EhCoactosin S147A expression increases the range of E. histolytica movement within a model extracellular matrix. Trophozoites trapped within Matrigel matrix were imaged for 2 h at 2-min intervals, and movement of individual trophozoites was tracked using the manual tracking plugin of NIH ImageJ. Six independent experiments were conducted with the empty vector-, wild type (Coac-WT)-, EhCoactosin S147A (Coac-A)-, and EhCoactosin S147D (Coac-D)-expressing trophozoites, with 18 trophozoites imaged/cell line/experiment. (A) Superimposed motility tracks for the vector control and EhCoactosin WT-, S147A (Coac-A)-, and S147D (Coac-D)-overexpressing trophozoites.

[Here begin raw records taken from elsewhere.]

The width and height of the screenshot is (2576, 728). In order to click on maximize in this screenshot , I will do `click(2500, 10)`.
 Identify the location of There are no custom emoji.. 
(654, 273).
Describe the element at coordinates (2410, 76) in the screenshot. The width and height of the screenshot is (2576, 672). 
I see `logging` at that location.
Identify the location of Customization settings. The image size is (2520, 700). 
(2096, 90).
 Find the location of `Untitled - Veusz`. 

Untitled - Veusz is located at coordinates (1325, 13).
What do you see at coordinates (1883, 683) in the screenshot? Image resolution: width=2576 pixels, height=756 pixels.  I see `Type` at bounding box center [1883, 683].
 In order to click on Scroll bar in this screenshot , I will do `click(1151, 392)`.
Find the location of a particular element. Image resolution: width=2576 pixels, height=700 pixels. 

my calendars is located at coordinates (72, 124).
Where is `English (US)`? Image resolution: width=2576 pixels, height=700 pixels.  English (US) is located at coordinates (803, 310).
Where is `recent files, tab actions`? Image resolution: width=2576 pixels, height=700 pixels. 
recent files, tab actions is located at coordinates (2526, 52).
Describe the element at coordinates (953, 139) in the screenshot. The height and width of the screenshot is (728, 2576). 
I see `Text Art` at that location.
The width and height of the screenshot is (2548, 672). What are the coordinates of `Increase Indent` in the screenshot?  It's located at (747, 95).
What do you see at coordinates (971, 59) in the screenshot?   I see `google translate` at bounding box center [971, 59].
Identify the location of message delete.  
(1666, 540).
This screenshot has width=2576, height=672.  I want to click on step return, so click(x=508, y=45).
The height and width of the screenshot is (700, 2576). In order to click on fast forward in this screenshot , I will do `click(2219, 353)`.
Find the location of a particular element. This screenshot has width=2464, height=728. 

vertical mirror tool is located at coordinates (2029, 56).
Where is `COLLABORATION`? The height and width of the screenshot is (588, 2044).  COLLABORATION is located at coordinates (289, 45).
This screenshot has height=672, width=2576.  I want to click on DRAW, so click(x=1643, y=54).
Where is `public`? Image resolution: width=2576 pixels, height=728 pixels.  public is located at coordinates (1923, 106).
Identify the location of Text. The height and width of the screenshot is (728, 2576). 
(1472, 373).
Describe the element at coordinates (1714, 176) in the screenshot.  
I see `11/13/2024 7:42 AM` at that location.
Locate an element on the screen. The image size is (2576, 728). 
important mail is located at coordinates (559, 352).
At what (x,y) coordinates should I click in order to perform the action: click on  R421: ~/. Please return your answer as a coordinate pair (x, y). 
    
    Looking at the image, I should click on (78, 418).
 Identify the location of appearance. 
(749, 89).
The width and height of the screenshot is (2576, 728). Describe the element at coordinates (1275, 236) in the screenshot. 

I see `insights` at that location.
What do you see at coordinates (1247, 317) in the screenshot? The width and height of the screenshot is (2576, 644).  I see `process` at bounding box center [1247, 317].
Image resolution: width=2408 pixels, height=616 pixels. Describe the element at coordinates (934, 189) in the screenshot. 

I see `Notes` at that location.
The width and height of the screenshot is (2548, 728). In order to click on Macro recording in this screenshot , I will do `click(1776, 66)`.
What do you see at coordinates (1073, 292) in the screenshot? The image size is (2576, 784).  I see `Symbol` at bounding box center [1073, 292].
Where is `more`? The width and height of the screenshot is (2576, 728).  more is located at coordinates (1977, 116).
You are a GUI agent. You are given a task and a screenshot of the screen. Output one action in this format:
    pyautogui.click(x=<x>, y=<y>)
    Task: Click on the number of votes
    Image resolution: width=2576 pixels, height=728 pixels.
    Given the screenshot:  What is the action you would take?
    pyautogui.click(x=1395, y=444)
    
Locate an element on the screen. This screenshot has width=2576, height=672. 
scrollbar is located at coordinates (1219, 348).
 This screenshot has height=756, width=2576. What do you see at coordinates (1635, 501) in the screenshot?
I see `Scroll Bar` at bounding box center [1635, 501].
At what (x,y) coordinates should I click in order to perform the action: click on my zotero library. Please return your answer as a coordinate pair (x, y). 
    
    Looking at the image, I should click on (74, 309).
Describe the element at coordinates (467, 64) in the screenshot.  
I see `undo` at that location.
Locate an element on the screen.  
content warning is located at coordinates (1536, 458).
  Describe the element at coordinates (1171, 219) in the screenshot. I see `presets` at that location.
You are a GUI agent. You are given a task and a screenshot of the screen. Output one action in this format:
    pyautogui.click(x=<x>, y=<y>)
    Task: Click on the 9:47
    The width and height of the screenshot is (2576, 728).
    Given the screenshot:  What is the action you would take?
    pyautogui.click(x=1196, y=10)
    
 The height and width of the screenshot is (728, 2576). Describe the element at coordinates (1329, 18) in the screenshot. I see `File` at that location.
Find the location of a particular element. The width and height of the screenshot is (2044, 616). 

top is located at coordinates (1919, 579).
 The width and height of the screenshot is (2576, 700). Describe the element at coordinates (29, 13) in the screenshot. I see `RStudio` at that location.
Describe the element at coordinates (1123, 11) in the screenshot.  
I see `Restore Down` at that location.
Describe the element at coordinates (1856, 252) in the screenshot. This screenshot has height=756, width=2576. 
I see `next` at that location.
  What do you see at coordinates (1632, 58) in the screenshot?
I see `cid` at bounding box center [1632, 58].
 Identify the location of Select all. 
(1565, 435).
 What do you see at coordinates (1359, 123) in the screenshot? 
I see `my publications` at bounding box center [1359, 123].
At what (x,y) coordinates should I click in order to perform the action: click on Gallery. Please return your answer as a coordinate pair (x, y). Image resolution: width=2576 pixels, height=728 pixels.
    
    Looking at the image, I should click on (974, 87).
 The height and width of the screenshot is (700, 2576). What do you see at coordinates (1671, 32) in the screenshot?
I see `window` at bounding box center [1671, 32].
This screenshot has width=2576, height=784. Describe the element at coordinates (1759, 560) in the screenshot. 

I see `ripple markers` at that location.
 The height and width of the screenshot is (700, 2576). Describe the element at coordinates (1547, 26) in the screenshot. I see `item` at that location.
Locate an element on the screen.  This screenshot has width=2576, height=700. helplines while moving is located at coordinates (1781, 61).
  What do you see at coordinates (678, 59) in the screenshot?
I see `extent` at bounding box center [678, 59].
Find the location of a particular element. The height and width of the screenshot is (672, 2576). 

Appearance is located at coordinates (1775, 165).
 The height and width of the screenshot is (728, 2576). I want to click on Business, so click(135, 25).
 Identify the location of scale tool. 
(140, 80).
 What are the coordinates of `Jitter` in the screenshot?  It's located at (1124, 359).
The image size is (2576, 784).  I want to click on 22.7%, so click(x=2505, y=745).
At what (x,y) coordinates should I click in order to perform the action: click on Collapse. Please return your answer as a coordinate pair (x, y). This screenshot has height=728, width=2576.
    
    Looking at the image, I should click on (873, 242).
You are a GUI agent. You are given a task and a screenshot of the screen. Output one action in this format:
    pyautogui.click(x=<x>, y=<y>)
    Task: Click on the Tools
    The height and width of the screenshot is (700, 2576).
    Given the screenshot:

Tracks from one experiment are shown (n = 18 per cell line). Pixel coordinates for each trophozoite from the original images were corrected to the midpoints of the extreme x and y axis values for display on a single graph. Pixel length = 0.32 μM. (B) Effect of EhCoactosin S147A and S147D expression on amoebic movement. The distance between the two farthest points was determined for each trophozoite and used to determine the mean range of movement (i.e., maximum distance moved) for each cell line during a given experiment. Each data point represents the mean maximum distance moved for the 18 trophozoites of that cell line measured in one experiment, with data for six biological replicates shown. *, P < 0.03 by one-way ANOVA with Tukey’s multiple-comparison test.